Ivry, le 19 mars 2007
Monsieur Philippe Douste-Blazy
Ministre des Affaires étrangères
37, Quai d’Orsay
75007 Paris
Monsieur le Ministre,
Appelé de nos vœux, un gouvernement d’Union nationale vient enfin d’être mis en place samedi dernier dans les Territoires palestiniens. Il a reçu l’investiture du Conseil législatif palestinien.
Ce gouvernement résulte directement de l’accord de La Mecque, un accord qui avait été salué aussi bien pour ce qui concerne la composition de ce gouvernement que la base politique sur laquelle il devait fonder son action.

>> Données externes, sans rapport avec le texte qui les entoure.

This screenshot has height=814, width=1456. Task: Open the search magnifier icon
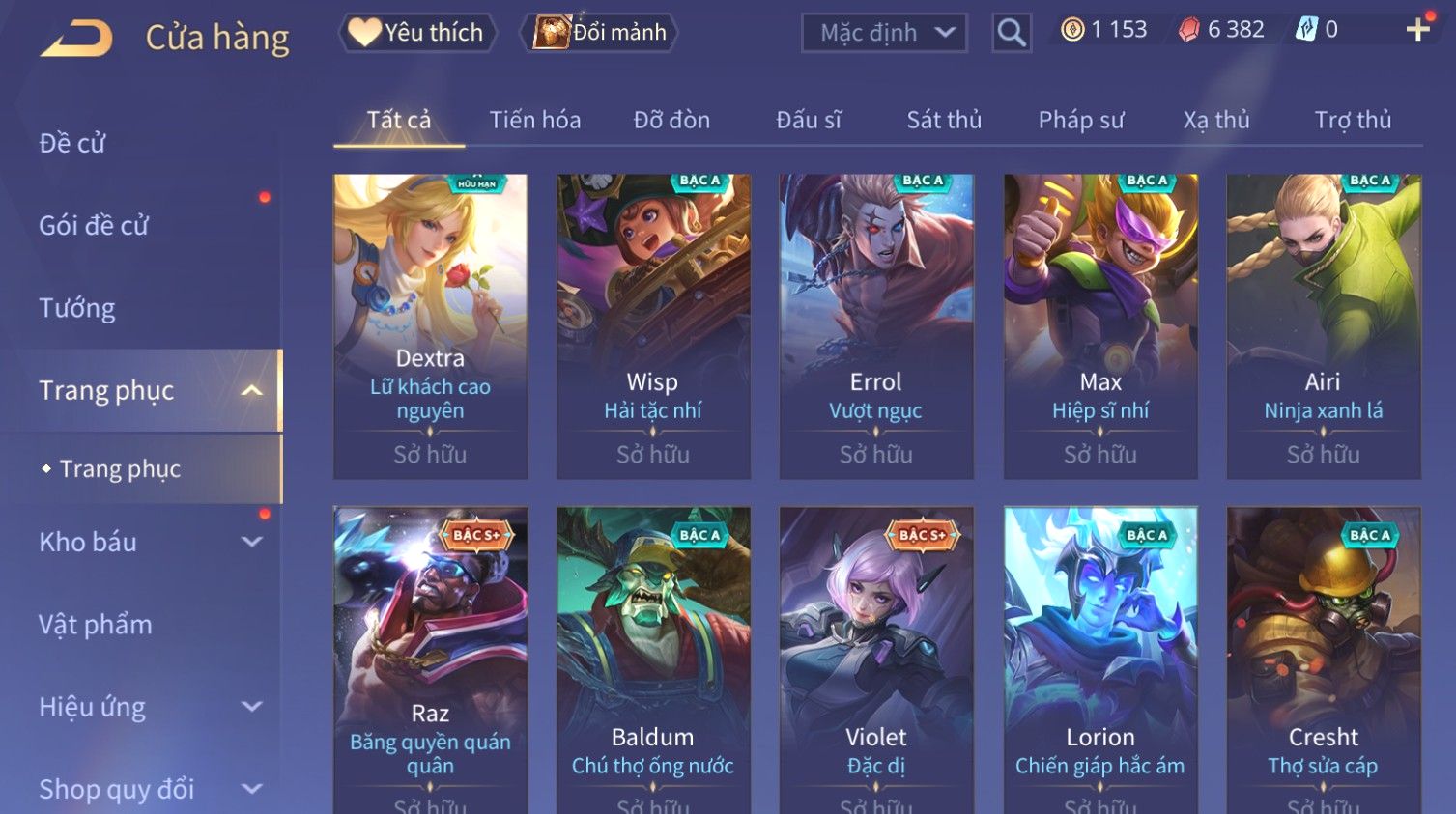(x=1012, y=33)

Dès son installation, le Premier ministre palestinien vient de déclarer que son gouvernement œuvrerait « avec la communauté internationale pour mettre fin à l’occupation et recouvrer les droits légitimes de notre peuple, au premier rang desquels la création d’un Etat indépendant, jouissant d’une pleine souveraineté sur les territoires occupés en 1967 ».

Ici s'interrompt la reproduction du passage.